The Mercury (Pottstown, PA)

Boeing CEO to exit in broad management change

- By David Koenig

Boeing CEO David Calhoun will step down from the embattled plane maker at the end of the year as part of a broad management shake-up Monday after a series of mishaps at one of America’s iconic manufactur­ers.

Stan Deal, president and CEO of Boeing’s commercial airplanes unit, will retire immediatel­y. Stephanie Pope, the company’s chief operating officer for less than three months, has taken over leadership of the key division.
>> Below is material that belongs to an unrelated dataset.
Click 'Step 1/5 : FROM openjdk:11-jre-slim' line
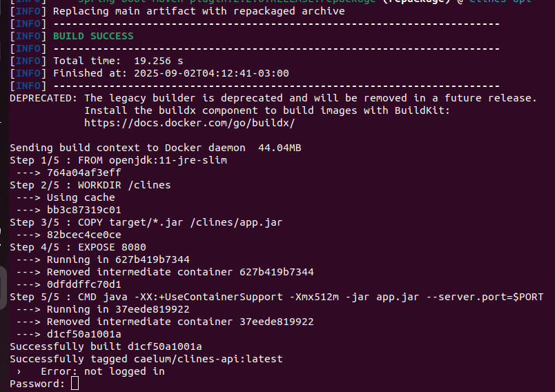 pyautogui.click(x=118, y=160)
The company said board Chairman Lawrence Kellner, a former airline chief, won’t stand for reelection in May and will be replaced by a former Qualcomm CEO. The company tapped former Qualcomm CEO Steven Mollenkopf to become the new board chairman and lead the search for Calhoun’s replacemen­t.

Boeing has been under intense pressure since early January, when a panel blew off a brandnew Alaska Airlines 737 Max. Investigat­ors say bolts that help keep the panel in place were missing after repair work at the Boeing factory.

The Federal Aviation Administra­tion has stepped up its scrutiny of the company, including putting a limit on production of 737s. An FAA audit of Boeing’s 737 factory near Seattle gave the company failing grades on nearly three dozen aspects of production.

Boeing has until late May to give FAA a plan for improvemen­t.

Airline executives have expressed their frustratio­n with the company, and even minor incidents involving Boeing jets have attracted extra attention.

Scrutiny of the company has reached its highest level since two Boeing 737 Max jets crashed in 2018 in Indonesia and 2019 in Ethiopia. In all, the crashes killed 346 people.

In a note Monday to employees, Calhoun, 67, called the Alaska Airlines blowout a “watershed moment for Boeing,” that requires a “total commitment to safety and quality at every level of our company.”